*PROBLEM TO WORK ON*: Extract each line of the data below that contains the string "height".

*DATA SHOWN*:
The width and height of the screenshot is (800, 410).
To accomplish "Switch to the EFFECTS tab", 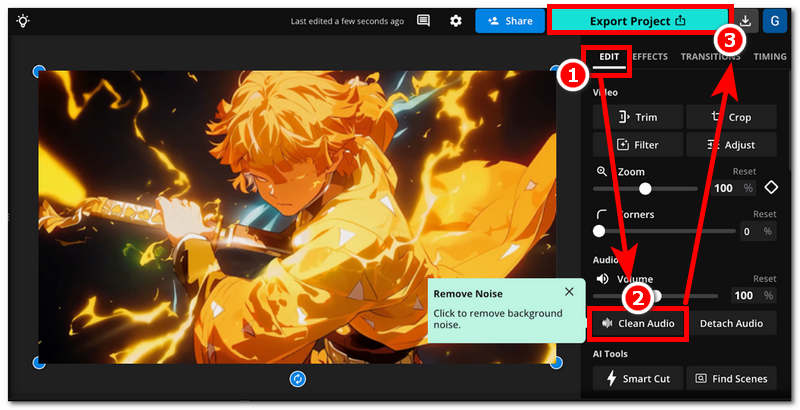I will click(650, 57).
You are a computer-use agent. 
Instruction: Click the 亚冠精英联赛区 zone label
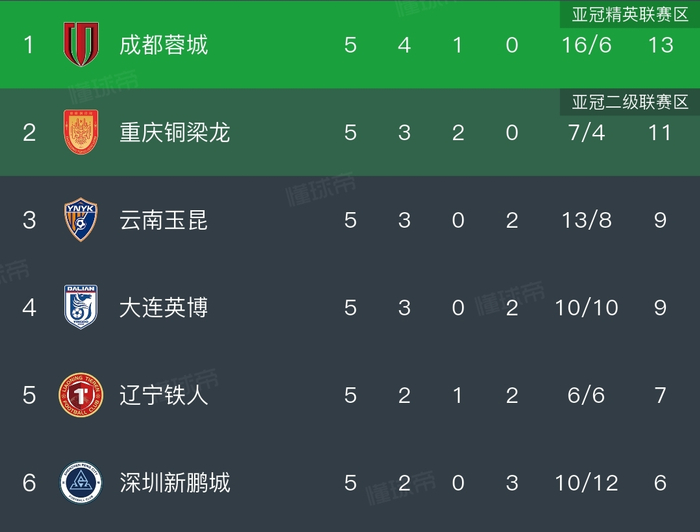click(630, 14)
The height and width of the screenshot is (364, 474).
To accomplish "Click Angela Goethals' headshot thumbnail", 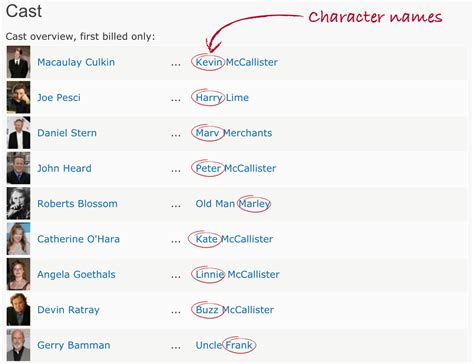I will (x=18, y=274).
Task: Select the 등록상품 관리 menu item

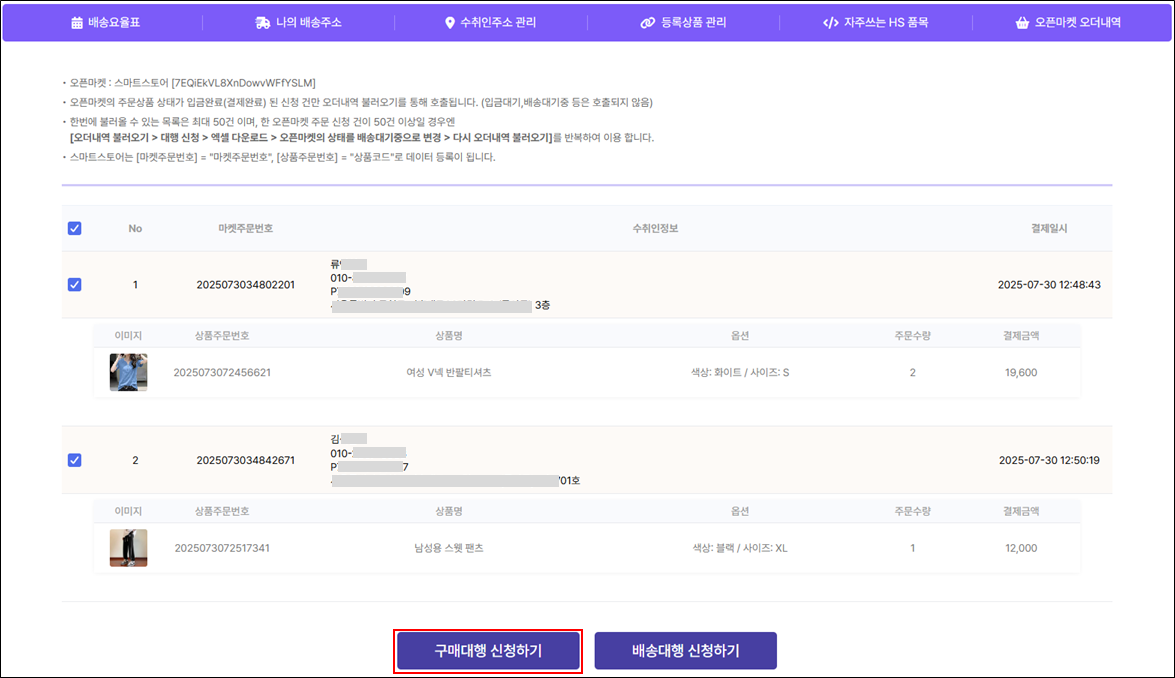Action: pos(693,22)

*COMPLETE OUTPUT*:
The width and height of the screenshot is (800, 410).
The height and width of the screenshot is (364, 474).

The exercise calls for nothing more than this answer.